As someone who experienced the giddy excitement of the "Space Race" first hand. It was a time where everyone in the world hung on the successes of NASA and where astronauts were A-List celebrities. No one doubted that the moon was just a first hop in what would, very soon, take us to the stars (or at least further into the solar system).

So, you can imagine my shock and dissolution when that global enthusiasm evaporated all most over night.
In less than a year, when the third moon landing mission was launched, the news carried little of it. When catastrophe in space meant the crew of Apollo 13 was in real danger, the news, which up till now mostly ignored the mission, broke into regular programming and over 1 MILLION people called TV networks to complain that they had interrupted a RERUN of "Batman" -- a show that at the time had been cancelled for two years.

That is why in the 50 years since the last manned moon landing, humans have never ventured more than 1,000 Km from the surface of The Earth ... a distance shorter than the length of our original 13 colonies.

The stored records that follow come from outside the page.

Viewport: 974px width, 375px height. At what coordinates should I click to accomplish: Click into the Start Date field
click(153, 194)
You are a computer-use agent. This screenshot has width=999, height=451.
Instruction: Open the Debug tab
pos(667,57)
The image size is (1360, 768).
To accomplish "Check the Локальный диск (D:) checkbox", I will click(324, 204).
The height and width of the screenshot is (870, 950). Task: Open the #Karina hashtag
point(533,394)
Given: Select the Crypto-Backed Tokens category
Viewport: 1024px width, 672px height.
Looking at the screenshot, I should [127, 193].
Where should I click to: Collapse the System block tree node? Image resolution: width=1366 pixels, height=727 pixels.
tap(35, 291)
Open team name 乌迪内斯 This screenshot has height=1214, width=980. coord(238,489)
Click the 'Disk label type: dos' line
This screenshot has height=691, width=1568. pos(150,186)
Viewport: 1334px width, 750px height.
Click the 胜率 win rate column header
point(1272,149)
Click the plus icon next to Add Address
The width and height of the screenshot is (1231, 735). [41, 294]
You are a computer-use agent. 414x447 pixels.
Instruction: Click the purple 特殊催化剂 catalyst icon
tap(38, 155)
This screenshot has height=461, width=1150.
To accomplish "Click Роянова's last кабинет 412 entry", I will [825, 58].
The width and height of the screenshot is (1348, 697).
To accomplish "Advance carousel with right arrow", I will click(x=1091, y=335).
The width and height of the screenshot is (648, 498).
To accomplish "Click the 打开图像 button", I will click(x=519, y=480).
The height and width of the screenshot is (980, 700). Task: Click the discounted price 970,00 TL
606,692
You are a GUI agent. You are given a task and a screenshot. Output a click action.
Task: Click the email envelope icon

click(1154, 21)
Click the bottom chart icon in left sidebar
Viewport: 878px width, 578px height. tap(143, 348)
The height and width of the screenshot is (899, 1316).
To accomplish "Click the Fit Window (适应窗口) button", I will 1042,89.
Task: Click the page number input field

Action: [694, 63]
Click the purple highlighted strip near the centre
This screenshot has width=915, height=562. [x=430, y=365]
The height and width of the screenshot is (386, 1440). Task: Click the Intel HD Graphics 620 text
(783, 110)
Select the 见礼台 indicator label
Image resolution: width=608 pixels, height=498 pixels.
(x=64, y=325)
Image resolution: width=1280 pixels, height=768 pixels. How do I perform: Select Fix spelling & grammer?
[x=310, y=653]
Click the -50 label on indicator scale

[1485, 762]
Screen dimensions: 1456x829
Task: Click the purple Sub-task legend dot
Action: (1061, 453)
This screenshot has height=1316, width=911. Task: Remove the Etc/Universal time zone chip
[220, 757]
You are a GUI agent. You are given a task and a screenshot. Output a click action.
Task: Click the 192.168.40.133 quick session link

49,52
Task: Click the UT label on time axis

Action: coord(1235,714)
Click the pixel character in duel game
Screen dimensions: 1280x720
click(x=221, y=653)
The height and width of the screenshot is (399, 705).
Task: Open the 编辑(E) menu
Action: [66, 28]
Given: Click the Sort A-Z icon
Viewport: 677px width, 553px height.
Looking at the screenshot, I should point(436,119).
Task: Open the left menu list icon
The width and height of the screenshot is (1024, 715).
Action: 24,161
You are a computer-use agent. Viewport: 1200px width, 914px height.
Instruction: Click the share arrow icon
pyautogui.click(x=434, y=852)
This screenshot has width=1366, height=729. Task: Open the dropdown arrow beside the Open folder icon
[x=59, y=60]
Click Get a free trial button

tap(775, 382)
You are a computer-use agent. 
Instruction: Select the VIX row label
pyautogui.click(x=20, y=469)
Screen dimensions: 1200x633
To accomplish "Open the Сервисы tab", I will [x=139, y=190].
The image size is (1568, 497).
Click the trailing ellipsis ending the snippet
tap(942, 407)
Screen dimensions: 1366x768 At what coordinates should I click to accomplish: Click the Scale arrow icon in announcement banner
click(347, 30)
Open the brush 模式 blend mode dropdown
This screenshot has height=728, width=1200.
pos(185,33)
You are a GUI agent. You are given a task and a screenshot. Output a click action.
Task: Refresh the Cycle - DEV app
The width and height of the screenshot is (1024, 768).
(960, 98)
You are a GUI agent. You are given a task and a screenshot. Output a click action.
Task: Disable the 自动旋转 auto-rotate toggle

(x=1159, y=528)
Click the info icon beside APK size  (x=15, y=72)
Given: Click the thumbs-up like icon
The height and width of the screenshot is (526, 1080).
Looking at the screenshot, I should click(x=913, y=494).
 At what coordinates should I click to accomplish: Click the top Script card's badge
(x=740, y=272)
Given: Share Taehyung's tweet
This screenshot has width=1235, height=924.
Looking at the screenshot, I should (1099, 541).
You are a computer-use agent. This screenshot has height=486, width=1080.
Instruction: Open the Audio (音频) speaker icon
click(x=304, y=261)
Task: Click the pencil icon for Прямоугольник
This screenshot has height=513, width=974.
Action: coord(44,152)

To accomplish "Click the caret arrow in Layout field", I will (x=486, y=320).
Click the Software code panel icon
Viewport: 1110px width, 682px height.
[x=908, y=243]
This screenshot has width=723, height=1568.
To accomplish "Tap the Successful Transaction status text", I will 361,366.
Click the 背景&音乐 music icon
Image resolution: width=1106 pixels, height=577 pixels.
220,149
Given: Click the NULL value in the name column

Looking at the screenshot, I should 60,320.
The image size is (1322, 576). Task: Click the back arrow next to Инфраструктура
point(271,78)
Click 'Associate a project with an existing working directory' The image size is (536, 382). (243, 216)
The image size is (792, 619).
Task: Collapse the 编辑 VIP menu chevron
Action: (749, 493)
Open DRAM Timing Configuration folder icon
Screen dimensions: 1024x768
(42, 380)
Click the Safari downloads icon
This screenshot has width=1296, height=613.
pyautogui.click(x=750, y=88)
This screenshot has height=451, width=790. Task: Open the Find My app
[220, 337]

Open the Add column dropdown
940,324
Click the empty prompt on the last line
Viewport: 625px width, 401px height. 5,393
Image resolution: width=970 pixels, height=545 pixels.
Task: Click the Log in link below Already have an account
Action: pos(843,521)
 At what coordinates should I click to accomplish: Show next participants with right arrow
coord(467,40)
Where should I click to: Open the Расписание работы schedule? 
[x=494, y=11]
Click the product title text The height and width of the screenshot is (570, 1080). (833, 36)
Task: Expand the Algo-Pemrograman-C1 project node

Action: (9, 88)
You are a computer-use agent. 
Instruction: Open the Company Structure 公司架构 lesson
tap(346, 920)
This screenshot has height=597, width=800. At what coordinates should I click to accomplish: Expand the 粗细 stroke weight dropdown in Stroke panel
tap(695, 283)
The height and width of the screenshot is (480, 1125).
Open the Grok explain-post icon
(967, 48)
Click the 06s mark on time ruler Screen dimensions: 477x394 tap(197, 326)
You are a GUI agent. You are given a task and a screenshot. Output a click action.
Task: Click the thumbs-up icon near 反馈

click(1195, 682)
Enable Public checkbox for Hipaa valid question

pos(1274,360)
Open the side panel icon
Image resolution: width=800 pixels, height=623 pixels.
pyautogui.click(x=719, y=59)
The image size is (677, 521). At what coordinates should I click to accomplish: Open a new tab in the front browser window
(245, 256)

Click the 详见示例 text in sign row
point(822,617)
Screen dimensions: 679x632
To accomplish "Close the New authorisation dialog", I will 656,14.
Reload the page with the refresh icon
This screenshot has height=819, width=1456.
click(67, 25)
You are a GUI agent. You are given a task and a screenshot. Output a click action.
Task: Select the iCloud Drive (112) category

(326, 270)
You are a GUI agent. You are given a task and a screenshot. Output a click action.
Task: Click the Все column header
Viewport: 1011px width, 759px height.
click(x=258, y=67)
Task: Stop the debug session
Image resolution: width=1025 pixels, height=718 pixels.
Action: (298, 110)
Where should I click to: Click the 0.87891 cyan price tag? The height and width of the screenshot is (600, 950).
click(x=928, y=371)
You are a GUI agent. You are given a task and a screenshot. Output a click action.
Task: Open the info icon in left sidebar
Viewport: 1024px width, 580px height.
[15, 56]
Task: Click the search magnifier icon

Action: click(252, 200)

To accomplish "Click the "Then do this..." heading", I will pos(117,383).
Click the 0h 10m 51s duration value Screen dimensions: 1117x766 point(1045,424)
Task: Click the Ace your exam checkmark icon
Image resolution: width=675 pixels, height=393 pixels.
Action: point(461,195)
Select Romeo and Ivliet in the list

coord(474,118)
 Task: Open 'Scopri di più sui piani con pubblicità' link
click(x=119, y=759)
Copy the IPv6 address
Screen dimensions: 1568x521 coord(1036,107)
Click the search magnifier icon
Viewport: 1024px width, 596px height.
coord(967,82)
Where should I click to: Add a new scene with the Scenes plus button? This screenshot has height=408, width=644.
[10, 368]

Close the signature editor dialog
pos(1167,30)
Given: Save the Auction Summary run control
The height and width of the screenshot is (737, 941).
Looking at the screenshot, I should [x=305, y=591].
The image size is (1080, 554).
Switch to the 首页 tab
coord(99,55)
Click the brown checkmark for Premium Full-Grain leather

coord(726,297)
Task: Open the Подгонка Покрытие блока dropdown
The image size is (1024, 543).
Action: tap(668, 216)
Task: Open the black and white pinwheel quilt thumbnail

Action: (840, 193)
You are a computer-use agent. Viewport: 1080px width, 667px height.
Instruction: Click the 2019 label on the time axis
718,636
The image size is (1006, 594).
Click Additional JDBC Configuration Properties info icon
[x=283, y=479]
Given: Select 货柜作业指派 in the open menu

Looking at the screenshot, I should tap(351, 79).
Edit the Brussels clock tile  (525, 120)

The original Space Race had no value other than propaganda. Very little of the actual moon was seriously studied by the mission and most of the moon rocks brought back from the mission remain sealed in their original containers, never having been examined. Most of those around today were given as gifts by the government to various dignitaries. A key goal of the Space Race was a very practical demonstration of the high accuracy of American missile technology. ... if we could land a rocket in a very specific place on the moon, would could certainly land one in the kitchen window of The Kremlin.

There is no commercial venture possible in space that could come anywhere near making a profit, not with our present state of space technology which hasn't changed appreciably to what The Nazis used to bomb London.

We have no super powers we need to impress with our rocket technology any longer. So, there is very little reason for us to venture into space for many centuries to come.
 
People are not so optimistic anymore. It's why sci-fi is mostly a bunch of dismal combat dystopias these days. On nearly all of these it is implied that conservative types fucked up the world in some way.
Which is why it isn't very good anymore. The suspension of disbelief can only take a person so far. When that kind of SciFy happens, it actually becomes fantasy.